Exercise brief: Copy out the listing below word for word, from its start through the line containing "Action: (279, 86)", including both ends.

━━ Data ━━

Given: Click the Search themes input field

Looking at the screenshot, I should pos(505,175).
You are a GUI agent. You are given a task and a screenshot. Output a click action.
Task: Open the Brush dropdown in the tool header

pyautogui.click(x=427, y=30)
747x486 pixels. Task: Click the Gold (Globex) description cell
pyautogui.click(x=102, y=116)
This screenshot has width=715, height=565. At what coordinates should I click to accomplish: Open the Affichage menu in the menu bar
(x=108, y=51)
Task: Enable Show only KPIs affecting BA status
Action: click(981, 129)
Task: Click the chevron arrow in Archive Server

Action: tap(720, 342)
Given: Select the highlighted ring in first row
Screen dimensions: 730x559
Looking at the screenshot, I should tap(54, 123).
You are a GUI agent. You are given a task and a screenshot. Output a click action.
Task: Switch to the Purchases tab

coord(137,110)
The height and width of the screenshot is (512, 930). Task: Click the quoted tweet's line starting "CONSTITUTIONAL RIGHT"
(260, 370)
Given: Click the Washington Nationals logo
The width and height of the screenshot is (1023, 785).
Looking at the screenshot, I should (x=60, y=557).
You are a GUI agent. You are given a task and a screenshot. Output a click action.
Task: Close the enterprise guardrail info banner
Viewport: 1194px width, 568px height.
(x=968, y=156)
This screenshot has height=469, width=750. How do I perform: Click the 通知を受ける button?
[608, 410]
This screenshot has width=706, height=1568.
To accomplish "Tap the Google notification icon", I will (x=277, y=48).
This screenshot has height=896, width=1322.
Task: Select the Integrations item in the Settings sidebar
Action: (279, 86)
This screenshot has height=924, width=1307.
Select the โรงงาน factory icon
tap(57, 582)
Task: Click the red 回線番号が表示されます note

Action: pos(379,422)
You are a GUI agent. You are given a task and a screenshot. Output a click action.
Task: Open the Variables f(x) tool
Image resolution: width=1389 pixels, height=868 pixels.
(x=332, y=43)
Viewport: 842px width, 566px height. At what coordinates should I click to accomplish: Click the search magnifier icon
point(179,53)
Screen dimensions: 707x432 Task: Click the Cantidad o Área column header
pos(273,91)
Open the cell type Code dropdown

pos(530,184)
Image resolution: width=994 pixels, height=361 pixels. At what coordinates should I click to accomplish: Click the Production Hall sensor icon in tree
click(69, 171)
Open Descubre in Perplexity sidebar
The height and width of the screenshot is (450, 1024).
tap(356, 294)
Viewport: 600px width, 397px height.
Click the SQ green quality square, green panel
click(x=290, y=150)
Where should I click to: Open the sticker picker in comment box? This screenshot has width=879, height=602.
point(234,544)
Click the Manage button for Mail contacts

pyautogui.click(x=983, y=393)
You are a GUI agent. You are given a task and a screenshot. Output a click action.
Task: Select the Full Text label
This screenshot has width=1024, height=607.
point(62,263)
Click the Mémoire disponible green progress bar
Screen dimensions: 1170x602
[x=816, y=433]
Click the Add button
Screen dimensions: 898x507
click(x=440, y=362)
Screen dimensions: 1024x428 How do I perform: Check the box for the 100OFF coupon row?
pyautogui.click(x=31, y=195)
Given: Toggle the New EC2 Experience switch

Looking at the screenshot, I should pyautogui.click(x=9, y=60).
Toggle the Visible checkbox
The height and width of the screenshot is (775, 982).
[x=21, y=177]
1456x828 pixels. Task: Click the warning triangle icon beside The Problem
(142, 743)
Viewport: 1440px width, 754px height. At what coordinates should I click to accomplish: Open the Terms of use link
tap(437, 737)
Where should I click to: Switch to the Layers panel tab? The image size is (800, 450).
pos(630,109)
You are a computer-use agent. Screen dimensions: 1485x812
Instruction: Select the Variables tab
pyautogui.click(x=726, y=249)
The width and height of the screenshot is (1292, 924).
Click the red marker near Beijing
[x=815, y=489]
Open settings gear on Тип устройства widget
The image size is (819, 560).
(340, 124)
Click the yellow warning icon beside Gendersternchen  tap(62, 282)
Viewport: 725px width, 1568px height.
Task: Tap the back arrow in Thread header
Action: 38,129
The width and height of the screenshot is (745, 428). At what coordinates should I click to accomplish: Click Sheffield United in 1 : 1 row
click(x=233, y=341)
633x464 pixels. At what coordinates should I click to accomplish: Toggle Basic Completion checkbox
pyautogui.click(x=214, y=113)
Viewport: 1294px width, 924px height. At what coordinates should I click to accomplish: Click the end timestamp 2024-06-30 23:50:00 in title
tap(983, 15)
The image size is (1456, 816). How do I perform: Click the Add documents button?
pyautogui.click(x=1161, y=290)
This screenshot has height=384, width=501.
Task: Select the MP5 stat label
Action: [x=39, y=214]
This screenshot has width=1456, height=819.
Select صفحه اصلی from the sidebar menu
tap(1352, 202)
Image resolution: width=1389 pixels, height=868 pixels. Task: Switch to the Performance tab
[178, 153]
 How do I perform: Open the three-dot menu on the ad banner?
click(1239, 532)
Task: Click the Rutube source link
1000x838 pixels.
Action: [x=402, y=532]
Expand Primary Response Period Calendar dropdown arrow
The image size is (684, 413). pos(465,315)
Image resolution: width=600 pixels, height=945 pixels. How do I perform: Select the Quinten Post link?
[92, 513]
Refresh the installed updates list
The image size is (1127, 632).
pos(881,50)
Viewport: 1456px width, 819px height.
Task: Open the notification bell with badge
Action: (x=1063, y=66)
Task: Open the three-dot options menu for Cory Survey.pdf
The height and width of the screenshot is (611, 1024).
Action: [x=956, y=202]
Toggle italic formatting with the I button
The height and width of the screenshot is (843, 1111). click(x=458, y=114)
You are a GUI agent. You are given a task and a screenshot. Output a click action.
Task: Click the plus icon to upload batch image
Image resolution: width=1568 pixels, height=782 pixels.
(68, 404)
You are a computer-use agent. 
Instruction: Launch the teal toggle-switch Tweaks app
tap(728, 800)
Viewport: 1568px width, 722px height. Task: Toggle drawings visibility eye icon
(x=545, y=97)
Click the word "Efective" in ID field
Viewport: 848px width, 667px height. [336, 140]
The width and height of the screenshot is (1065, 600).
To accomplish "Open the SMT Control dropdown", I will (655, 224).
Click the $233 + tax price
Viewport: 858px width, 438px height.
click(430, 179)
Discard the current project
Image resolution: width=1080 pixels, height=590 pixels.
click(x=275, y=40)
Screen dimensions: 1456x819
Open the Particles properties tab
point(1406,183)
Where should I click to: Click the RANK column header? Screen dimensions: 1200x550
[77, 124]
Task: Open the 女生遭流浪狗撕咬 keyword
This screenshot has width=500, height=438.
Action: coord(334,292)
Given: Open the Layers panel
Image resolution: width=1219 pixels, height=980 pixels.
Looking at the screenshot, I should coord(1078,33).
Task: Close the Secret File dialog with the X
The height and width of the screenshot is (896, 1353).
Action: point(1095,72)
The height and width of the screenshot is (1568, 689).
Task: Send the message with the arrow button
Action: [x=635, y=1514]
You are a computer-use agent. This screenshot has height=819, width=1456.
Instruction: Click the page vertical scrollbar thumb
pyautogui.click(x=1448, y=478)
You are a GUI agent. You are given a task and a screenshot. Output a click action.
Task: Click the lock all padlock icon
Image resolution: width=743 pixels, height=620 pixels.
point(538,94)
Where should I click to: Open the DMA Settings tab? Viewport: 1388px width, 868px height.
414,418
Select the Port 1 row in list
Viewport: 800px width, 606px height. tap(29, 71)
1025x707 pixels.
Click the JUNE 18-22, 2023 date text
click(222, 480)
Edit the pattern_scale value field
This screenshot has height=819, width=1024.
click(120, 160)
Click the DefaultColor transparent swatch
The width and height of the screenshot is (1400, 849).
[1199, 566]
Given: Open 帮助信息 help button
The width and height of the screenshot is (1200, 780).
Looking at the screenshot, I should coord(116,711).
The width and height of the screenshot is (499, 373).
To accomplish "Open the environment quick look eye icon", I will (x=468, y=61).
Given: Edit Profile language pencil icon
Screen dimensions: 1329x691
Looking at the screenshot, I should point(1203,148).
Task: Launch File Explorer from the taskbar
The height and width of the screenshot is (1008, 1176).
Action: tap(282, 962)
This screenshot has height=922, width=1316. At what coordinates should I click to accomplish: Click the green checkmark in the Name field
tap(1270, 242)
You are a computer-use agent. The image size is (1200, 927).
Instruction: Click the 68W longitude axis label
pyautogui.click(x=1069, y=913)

━━━

The output:
Given: Click the Search themes input field

Looking at the screenshot, I should pos(505,175).
You are a GUI agent. You are given a task and a screenshot. Output a click action.
Task: Open the Brush dropdown in the tool header

pyautogui.click(x=427, y=30)
747x486 pixels. Task: Click the Gold (Globex) description cell
pyautogui.click(x=102, y=116)
This screenshot has width=715, height=565. At what coordinates should I click to accomplish: Open the Affichage menu in the menu bar
(x=108, y=51)
Task: Enable Show only KPIs affecting BA status
Action: click(981, 129)
Task: Click the chevron arrow in Archive Server

Action: tap(720, 342)
Given: Select the highlighted ring in first row
Screen dimensions: 730x559
Looking at the screenshot, I should tap(54, 123).
You are a GUI agent. You are given a task and a screenshot. Output a click action.
Task: Switch to the Purchases tab

coord(137,110)
The height and width of the screenshot is (512, 930). Task: Click the quoted tweet's line starting "CONSTITUTIONAL RIGHT"
(260, 370)
Given: Click the Washington Nationals logo
The width and height of the screenshot is (1023, 785).
Looking at the screenshot, I should (x=60, y=557).
You are a GUI agent. You are given a task and a screenshot. Output a click action.
Task: Close the enterprise guardrail info banner
Viewport: 1194px width, 568px height.
(x=968, y=156)
This screenshot has height=469, width=750. How do I perform: Click the 通知を受ける button?
[608, 410]
This screenshot has width=706, height=1568.
To accomplish "Tap the Google notification icon", I will (x=277, y=48).
This screenshot has height=896, width=1322.
Task: Select the Integrations item in the Settings sidebar
Action: (279, 86)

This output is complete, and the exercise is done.